Apartheid : (littéralement « ségrégation »), politique de développement séparé des ethnies, pratiquée en Afrique du Sud jusqu'en 1994.
APD : Aide publique au développement. Financements en provenance des États riches et destinés à favoriser le développement des pays pauvres (notamment africains) dans le cadre d'une assistance alimentaire, sanitaire ou éducative.
FMI : Fonds monétaire international. Institution centrale du Système monétaire international, créée en 1944, dont la fonction est d'accorder des prêts aux États qui en ont besoin.
Moratoire de la dette : suspension des paiements liés au remboursement par les pays pauvres des dettes contractées auprès des pays riches ou des organisations monétaires internationales.

La fiche

L'Afrique rassemble l'essentiel des pays pauvres de la planète. Son poids économique et politique est faible. Les famines, les conflits et les épidémies sont préoccupants. Le continent africain apparaît en outre comme une périphérie quelque peu délaissée, à l'écart des grands courants commerciaux. Pourtant, l'Afrique fait preuve d'une grande capacité à survivre. Alors que les villes concentrent les activités et une part de plus en plus importante de la population, les campagnes sont en mutation profonde. La mondialisation de l'économie a tendance à concentrer les activités dans les trois grands pôles mondiaux de la planète (la Triade). Pourtant, l'Afrique participe également à l'économie-monde. Son réseau de communications et d'échanges la relie à un faisceau mobile et dynamique de flux humains, de marchandises et de services, contrastant singulièrement avec une vision trop pessimiste d'un continent complètement déclassé et marginalisé.
Des économies dépendantes
Des déséquilibres structurels
• Avec seulement 1 à 2 % du commerce mondial, l'Afrique vit en marge des grands courants d'échanges. L'essentiel de ses exportations est composé de quelques produits bruts, agricoles ou miniers, à destination des pays du Nord. La Côte d'Ivoire, par exemple, fournit du cacao et du café ; la Mauritanie, du minerai de fer ; le Nigéria, le Gabon ou l'Algérie, du pétrole et du gaz naturel. Si la concurrence est vive avec d'autres parties du monde, en particulier en Asie, la demande est aujourd'hui suffisamment forte pour soutenir les économies toujours plus avides de biens de consommation et de biens d'équipement.
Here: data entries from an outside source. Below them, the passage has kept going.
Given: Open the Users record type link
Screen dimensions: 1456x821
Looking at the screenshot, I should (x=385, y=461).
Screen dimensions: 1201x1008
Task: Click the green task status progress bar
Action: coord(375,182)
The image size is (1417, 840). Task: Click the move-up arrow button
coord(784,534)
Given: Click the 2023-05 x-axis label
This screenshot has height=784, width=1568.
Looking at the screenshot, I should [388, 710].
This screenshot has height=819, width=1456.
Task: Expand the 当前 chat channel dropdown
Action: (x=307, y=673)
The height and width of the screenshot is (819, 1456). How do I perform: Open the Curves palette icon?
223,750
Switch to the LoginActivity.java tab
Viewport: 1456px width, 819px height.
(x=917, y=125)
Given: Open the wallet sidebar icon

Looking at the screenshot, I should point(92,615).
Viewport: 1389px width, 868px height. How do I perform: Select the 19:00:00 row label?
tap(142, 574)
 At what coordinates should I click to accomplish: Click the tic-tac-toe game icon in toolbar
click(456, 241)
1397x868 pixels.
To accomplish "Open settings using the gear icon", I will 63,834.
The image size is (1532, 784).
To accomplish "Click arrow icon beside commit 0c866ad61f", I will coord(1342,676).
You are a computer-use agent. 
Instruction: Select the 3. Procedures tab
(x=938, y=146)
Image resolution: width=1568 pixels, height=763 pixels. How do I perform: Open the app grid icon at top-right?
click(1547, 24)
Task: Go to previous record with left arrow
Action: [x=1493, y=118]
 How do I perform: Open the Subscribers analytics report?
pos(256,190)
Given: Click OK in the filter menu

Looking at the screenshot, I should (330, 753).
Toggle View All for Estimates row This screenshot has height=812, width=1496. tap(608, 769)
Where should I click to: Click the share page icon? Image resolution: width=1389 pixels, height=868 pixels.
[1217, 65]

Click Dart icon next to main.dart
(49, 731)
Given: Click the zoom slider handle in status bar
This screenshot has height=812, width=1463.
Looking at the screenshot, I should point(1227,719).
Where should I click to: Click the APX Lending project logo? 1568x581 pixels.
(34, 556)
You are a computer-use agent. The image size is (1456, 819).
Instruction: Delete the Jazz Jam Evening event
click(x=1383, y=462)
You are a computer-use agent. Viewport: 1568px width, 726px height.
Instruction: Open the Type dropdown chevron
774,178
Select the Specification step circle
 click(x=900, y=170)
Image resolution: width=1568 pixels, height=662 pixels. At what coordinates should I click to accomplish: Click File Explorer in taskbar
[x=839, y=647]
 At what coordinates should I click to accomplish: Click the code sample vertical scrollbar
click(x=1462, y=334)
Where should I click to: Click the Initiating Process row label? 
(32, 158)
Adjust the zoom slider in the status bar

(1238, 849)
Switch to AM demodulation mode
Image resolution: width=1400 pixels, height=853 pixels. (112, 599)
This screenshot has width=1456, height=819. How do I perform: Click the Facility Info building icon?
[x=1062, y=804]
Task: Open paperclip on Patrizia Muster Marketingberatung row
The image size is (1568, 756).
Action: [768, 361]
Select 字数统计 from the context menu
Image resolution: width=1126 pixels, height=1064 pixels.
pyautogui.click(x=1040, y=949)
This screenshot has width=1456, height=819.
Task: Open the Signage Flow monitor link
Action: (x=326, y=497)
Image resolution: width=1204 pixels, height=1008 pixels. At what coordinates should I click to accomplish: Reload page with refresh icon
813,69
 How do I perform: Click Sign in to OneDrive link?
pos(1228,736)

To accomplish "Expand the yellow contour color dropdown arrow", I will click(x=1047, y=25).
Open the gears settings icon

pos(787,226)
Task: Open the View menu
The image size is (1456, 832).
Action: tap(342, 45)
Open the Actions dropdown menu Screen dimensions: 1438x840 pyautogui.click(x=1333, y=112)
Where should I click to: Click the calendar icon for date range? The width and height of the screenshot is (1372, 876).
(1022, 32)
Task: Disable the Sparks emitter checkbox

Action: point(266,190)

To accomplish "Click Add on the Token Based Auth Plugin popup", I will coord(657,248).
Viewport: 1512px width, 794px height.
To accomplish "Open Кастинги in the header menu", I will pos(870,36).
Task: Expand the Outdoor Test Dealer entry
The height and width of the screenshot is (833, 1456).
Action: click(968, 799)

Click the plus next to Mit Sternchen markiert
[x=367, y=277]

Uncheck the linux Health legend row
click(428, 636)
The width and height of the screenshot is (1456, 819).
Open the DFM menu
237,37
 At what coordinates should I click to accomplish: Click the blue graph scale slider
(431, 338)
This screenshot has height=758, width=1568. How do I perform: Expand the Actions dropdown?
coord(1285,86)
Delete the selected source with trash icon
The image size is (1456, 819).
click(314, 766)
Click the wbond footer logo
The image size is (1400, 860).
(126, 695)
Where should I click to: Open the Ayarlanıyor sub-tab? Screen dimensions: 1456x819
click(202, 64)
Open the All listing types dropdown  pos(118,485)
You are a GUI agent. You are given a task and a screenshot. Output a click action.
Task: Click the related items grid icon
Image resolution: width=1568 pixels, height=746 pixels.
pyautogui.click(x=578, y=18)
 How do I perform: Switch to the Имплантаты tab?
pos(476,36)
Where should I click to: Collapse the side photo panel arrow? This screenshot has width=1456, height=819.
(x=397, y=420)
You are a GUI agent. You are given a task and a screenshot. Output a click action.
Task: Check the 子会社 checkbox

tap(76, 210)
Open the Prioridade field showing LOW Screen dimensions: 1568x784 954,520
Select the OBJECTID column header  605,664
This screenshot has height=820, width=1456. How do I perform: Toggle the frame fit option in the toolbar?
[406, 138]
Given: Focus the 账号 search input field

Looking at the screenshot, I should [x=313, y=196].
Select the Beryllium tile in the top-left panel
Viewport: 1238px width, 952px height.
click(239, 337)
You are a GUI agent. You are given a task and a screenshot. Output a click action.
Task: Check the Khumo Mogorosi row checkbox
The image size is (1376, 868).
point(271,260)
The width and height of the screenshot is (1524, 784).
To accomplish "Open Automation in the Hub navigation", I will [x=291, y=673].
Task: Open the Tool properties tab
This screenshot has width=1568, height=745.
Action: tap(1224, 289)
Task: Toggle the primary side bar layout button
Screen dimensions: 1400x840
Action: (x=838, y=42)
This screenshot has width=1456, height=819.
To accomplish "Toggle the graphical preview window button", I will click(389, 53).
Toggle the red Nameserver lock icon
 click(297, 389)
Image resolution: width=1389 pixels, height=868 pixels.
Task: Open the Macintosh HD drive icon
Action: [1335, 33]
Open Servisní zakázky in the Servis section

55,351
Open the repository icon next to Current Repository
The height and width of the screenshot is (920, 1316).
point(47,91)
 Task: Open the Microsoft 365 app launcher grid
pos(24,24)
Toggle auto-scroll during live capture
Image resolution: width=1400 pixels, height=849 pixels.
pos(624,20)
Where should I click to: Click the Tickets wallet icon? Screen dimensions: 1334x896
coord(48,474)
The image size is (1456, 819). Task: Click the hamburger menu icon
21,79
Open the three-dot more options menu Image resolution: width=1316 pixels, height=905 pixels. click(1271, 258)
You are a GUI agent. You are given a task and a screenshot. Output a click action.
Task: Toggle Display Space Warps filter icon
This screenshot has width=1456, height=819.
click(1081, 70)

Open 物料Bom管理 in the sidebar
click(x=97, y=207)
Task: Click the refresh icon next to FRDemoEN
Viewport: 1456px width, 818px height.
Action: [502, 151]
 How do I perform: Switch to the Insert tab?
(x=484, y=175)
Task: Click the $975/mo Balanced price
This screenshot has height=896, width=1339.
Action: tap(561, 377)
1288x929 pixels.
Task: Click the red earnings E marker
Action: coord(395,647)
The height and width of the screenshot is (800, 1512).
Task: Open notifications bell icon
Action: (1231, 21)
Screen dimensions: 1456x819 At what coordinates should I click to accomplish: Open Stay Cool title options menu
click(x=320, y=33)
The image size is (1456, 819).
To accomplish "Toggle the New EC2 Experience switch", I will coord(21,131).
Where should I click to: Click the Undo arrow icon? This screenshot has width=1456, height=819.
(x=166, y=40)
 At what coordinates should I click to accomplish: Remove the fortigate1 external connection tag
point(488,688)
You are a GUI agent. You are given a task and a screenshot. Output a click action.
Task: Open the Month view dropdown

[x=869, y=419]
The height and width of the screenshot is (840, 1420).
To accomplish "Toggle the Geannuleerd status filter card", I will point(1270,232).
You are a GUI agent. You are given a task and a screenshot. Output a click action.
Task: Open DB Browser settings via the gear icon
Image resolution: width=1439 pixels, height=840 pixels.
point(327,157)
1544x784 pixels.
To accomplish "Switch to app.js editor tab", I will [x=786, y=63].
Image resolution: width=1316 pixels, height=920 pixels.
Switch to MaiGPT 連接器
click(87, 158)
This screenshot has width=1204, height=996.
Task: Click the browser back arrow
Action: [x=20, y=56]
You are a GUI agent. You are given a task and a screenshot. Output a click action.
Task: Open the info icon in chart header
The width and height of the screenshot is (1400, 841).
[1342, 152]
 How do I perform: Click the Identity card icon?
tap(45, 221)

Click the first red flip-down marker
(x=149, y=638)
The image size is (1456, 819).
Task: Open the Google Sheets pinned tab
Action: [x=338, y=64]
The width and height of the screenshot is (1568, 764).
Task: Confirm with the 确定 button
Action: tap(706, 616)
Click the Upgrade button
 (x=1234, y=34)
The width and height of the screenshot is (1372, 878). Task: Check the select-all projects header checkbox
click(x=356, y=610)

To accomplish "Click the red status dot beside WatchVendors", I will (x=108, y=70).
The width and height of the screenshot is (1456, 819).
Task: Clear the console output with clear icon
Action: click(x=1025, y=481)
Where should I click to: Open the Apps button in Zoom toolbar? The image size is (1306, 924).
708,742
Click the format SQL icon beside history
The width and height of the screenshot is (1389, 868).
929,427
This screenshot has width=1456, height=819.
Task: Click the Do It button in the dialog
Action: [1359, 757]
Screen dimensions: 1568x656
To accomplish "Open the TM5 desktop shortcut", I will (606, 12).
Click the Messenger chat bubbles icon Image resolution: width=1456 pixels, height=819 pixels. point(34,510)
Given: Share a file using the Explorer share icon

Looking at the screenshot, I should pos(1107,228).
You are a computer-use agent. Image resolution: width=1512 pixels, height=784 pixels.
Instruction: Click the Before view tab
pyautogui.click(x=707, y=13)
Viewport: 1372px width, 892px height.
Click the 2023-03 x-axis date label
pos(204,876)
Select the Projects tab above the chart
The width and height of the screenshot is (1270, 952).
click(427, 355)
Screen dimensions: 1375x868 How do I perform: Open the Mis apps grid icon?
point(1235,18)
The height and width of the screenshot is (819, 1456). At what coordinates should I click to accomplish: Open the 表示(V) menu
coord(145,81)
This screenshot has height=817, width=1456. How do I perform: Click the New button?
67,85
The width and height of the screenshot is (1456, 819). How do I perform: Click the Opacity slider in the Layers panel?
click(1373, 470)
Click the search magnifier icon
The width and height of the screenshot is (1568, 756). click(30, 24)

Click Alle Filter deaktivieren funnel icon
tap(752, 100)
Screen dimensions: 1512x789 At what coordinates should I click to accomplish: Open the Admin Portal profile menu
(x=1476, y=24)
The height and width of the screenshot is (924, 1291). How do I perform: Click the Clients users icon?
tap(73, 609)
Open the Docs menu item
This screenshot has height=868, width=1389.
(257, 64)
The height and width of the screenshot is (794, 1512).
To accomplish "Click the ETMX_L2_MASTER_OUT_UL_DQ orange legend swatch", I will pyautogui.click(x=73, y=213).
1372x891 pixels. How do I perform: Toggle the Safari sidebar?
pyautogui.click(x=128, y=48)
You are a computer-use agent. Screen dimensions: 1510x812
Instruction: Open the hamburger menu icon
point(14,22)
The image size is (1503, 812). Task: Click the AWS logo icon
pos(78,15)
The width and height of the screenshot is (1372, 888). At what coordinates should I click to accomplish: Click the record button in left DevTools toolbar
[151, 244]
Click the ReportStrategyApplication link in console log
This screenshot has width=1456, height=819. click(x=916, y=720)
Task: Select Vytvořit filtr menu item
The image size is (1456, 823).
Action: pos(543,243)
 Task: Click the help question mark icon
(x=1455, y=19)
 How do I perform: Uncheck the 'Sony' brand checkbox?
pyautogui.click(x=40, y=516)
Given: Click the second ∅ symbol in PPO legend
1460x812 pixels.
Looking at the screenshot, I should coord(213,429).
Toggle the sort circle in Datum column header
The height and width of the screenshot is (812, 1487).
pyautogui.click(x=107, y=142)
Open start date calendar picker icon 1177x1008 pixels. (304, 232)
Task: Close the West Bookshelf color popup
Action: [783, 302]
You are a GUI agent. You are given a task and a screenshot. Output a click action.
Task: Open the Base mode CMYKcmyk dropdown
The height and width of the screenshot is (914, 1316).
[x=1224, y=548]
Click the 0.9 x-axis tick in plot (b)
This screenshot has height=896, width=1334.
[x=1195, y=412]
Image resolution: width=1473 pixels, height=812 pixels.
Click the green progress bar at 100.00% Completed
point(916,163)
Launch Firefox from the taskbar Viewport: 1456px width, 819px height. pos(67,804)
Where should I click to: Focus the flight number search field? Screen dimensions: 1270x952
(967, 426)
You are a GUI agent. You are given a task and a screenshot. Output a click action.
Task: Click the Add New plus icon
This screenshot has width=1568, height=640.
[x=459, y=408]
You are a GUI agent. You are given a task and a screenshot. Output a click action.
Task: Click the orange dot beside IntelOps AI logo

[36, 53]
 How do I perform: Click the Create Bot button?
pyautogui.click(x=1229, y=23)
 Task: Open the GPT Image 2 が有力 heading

• Pourtant, les profits engendrés par ces exportations n'augmentent que lentement : les prix sont fixés par les pays du Nord et les exploitations sont souvent aux mains de sociétés étrangères, qui rapatrient leurs bénéfices au lieu de les investir dans le tissu économique local. Les circuits de distribution sont également aux mains de grandes multinationales. Par ailleurs, l'Afrique importe des produits manufacturés destinés à équiper ses industries naissantes ou à satisfaire la demande croissante des sociétés africaines. La balance commerciale de la plupart des pays africains est donc très nettement déficitaire.
Une diversification difficile
• Le développement africain passe par une exploitation plus rationnelle des ressources et une industrialisation fondée sur les capitaux étrangers. Mais les investissements internationaux touchent encore très peu le continent (2 % des IDE). En effet, l'insécurité et l'instabilité politique rendent les investissements difficiles. Ceux-ci se concentrent prioritairement dans une dizaine de pays, en particulier au Maghreb et en Afrique du Sud.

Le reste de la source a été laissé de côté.